La violence est au cœur de ce roman qui ne manque ni de souffle ni d’intelligence. Chez les Forge, les hommes n’épargnent personne, pas même leurs enfants ou leurs épouses - les femmes comptant d’ailleurs moins que les chevaux. Dans cette famille où le nom est ce que l’on possède de plus précieux, on est, "d’abord et avant tout, du Kentucky, puis de Virginie, et en troisième position, un chrétien". D’une génération à l’autre, on devient un "germe amélioré". C’est ainsi que grandit Henrietta, sous la domination d’un père qui n’a qu’une obsession : imposer sa volonté. Mais la jeune femme entend faire ses propres choix, conquérir quelque liberté, elle qui se sent "aussi prise au piège de moi-même que n’importe quel pur-sang". C’est ainsi qu’elle engage Allmon. Il est Noir et sort de prison - tout ce qu’exècre son père. Elle n’en a cure : elle a senti chez lui quelque chose de différent qui l’étonne.

C.E. Morgan © Gallimard

Allmon a connu une enfance des plus misérables, accablée par l’acharnement du mauvais sort. Abandonné par son père, un Blanc inconséquent, poussé par la maladie de sa mère à assumer des responsabilités qui n’étaient pas les siennes, il n’a eu d’autre choix que de se battre pour survivre. Avec les chevaux, il se révèle le meilleur : c’est lui qui fera d’Hellsmouth, la pouliche d’exception des Forge, une championne. Non sans faire vaciller l’ordre établi.

Racisme primaire

De sa plume cérébrale et précise, C.E. Morgan mène son récit tambour battant, entremêlant la trame principale avec des éclats de contes et de légendes.
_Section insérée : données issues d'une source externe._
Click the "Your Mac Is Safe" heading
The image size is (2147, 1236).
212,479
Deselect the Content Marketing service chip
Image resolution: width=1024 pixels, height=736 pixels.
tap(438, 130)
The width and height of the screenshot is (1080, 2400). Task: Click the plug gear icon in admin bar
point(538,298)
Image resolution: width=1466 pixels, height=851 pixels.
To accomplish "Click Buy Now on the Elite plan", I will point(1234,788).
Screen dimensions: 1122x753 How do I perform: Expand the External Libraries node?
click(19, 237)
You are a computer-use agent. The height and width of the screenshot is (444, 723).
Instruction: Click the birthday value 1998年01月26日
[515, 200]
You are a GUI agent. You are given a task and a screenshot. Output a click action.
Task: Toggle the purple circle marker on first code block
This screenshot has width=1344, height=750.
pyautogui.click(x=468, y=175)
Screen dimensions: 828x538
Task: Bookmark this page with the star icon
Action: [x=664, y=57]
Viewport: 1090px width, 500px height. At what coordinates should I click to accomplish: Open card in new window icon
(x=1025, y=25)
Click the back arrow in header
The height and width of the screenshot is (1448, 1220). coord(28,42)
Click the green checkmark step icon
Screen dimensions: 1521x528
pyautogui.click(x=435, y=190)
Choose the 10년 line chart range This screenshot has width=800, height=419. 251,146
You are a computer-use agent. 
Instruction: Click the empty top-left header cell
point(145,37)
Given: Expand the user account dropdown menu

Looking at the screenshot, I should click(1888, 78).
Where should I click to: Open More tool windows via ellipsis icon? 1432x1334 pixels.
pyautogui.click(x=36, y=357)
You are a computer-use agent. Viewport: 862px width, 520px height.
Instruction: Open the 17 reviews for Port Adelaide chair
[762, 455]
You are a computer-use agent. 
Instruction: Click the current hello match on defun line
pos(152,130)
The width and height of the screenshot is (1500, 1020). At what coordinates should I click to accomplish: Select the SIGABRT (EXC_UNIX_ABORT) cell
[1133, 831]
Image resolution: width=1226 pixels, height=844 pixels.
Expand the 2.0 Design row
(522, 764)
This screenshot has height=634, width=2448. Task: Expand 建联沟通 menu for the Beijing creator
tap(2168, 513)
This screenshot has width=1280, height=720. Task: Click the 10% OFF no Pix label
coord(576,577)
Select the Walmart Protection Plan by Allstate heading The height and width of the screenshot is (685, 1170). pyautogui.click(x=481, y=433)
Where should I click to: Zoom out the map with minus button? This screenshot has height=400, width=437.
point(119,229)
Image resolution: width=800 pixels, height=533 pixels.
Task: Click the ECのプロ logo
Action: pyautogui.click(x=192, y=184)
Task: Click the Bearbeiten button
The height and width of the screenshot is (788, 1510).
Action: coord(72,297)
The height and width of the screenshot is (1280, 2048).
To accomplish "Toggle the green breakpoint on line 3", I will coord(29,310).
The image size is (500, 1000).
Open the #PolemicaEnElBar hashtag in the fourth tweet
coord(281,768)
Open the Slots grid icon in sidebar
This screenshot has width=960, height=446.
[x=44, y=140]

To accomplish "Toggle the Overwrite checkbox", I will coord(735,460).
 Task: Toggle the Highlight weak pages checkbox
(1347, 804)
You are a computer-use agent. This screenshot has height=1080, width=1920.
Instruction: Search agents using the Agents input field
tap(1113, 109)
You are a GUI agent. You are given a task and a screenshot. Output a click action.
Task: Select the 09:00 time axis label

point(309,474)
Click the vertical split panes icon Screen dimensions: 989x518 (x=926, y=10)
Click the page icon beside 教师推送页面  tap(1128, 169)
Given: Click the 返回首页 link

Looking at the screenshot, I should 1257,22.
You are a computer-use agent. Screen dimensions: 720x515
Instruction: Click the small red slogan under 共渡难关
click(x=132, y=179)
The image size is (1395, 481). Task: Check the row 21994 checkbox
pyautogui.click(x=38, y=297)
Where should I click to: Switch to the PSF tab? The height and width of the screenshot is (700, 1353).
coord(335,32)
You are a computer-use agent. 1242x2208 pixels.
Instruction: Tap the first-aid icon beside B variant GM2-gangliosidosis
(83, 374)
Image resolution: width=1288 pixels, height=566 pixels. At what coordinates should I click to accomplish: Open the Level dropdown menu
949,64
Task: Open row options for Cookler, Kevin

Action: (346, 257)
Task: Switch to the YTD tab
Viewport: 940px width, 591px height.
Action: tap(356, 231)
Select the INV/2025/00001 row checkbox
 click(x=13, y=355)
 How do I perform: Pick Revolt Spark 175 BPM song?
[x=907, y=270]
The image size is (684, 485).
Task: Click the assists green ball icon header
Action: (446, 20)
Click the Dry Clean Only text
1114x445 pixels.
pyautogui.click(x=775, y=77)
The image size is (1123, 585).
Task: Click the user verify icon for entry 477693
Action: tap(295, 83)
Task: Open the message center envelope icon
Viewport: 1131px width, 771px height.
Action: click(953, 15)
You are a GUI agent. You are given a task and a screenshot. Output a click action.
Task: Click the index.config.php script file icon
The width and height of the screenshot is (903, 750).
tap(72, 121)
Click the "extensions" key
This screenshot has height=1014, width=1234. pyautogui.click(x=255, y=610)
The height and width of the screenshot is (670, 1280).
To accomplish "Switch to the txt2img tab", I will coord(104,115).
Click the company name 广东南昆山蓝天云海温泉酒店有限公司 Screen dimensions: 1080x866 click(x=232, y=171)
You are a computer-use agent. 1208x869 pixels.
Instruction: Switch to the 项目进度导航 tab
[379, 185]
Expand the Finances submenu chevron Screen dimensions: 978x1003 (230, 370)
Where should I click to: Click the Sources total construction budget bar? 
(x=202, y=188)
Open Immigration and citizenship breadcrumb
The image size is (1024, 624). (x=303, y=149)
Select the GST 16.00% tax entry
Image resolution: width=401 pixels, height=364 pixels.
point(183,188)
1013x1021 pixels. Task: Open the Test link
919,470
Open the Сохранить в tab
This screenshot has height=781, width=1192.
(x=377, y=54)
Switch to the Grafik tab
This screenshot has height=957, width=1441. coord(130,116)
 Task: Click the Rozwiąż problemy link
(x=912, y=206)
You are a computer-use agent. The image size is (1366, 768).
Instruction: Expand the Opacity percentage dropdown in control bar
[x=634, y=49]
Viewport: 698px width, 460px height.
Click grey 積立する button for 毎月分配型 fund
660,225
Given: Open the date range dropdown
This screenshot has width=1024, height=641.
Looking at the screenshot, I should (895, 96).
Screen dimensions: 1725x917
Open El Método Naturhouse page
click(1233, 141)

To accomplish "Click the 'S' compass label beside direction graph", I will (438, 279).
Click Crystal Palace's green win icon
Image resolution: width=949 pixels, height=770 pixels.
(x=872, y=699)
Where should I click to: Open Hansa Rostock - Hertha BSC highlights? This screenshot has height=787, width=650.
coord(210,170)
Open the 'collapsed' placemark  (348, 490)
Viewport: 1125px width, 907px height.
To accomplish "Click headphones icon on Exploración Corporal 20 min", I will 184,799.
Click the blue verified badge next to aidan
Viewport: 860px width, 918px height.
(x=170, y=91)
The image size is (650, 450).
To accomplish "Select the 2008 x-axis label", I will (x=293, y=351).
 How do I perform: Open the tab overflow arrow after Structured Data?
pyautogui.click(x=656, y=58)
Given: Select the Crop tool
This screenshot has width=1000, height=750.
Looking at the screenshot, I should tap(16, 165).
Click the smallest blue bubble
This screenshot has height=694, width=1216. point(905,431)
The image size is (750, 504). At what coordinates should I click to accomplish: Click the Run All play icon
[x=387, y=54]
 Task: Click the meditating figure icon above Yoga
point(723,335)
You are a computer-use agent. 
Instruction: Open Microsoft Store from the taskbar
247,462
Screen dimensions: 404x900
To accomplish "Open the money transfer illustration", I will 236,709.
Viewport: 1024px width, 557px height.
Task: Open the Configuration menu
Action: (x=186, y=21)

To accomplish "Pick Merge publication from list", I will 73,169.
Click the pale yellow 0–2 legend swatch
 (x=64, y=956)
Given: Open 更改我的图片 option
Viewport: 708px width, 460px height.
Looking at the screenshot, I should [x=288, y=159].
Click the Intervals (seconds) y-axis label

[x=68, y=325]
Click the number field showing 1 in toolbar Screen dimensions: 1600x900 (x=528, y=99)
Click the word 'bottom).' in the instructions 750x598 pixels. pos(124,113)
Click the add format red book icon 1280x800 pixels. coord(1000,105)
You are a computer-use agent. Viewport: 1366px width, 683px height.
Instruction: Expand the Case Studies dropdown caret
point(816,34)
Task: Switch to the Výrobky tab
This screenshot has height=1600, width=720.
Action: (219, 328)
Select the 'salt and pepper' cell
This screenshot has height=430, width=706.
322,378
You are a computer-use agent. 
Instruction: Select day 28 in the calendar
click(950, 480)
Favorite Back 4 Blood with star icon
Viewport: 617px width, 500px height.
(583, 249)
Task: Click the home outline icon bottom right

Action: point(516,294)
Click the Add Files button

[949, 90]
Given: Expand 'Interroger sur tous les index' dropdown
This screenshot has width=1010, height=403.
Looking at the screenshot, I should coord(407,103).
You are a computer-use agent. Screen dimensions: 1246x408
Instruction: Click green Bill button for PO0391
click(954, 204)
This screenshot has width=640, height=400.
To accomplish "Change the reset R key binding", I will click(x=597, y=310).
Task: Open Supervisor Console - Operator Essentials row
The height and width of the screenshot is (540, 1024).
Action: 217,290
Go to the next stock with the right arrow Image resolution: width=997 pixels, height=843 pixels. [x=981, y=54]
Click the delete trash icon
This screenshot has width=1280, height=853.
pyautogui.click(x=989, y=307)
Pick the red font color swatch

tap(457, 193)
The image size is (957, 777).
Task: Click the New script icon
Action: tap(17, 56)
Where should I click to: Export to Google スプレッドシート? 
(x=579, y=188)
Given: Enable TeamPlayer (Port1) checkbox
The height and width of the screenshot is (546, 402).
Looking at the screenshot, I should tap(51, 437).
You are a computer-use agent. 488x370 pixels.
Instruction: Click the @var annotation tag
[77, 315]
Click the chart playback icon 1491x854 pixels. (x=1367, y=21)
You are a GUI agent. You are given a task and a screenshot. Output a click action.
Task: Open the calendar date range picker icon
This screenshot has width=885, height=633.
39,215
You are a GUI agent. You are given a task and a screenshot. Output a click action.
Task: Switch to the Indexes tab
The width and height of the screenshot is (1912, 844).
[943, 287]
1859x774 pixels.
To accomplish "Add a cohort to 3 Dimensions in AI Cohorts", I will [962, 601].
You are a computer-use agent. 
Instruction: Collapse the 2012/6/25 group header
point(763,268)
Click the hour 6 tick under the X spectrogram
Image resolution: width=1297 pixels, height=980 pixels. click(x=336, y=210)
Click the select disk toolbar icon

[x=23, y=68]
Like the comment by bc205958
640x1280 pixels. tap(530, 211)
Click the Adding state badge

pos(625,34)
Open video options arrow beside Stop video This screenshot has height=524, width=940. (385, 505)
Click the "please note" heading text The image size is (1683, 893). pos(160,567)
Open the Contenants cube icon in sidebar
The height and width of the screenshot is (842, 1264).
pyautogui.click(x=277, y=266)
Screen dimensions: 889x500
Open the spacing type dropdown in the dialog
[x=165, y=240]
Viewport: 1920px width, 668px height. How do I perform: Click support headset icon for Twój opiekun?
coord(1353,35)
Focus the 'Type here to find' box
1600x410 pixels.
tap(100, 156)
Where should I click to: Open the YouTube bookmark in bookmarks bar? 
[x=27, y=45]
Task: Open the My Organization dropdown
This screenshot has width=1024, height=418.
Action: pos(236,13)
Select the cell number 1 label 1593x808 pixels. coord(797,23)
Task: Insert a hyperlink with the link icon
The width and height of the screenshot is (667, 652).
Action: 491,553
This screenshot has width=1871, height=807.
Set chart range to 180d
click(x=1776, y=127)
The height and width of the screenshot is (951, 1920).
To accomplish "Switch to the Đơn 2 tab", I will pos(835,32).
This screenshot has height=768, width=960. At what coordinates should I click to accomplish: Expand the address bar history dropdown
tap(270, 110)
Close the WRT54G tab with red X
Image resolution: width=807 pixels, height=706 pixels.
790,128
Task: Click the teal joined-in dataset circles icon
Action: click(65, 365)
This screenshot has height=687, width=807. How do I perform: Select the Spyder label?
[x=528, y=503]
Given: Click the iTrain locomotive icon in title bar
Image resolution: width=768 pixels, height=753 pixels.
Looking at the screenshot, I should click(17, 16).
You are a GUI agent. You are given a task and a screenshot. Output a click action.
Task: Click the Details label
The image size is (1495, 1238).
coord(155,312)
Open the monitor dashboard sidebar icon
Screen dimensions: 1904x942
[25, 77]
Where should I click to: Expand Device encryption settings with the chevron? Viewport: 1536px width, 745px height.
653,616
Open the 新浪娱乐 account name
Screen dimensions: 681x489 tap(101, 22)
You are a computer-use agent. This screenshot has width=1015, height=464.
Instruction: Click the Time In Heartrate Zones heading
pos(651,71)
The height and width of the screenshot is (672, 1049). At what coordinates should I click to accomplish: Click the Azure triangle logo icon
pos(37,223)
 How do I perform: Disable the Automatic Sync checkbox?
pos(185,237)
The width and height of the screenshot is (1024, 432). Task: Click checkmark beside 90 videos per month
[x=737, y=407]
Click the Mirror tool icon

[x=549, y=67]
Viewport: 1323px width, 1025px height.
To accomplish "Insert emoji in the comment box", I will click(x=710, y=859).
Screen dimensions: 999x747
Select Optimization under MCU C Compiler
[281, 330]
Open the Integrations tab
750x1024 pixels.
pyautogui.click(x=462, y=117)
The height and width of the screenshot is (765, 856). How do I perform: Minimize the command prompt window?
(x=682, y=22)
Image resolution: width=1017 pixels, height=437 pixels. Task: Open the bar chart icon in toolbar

Du tumulte des vies retracées aux plus vils penchants humains, personne n’échappe à sa sagacité. C’est encore sans fard qu’elle dépeint le racisme dans ce qu’il a de plus primaire, le poids des héritages, le prix à payer pour tout élan de rébellion. Quand les tentatives de se réapproprier sa propre histoire se paient au prix fort. "L’homme qui détruit se détruit lui-même." Or l’esprit de conquête, dans son piétinement des lois et son entêtement aveugle, n’est pas toujours souverain. Qu’elle soit blessure ou faiblesse, la fragilité peut le faire dévier de sa trajectoire. Si effrayante et toute-puissante soit-elle, cette Amérique-là a un talon d’Achille. Offrant au présent un troublant écho.

C.E. Morgan | Le sport des rois | traduit de l’américain par Mathilde Bach | Gallimard | 649 pp., env. 24 €

© D.R.

EXTRAIT

"Tous ces petits poulains imparfaits bénéficieraient de protection, de soins et de récompenses in aeternum, ils n'avaient qu'à faire leurs preuves au sport des rois - quelle chance étrange que l'inconscience d'un cheval. Quelle femme pouvait espérer ne serait-ce que la moitié de tout cela en ce bas monde ? Elle se mit à rire, tout à coup. Ce n'était pas un rire amusé. Il jaillit en un cri confus, ambigu. Puis il se mit à bouillir et fusa du centre d'elle-même avec une force absurde."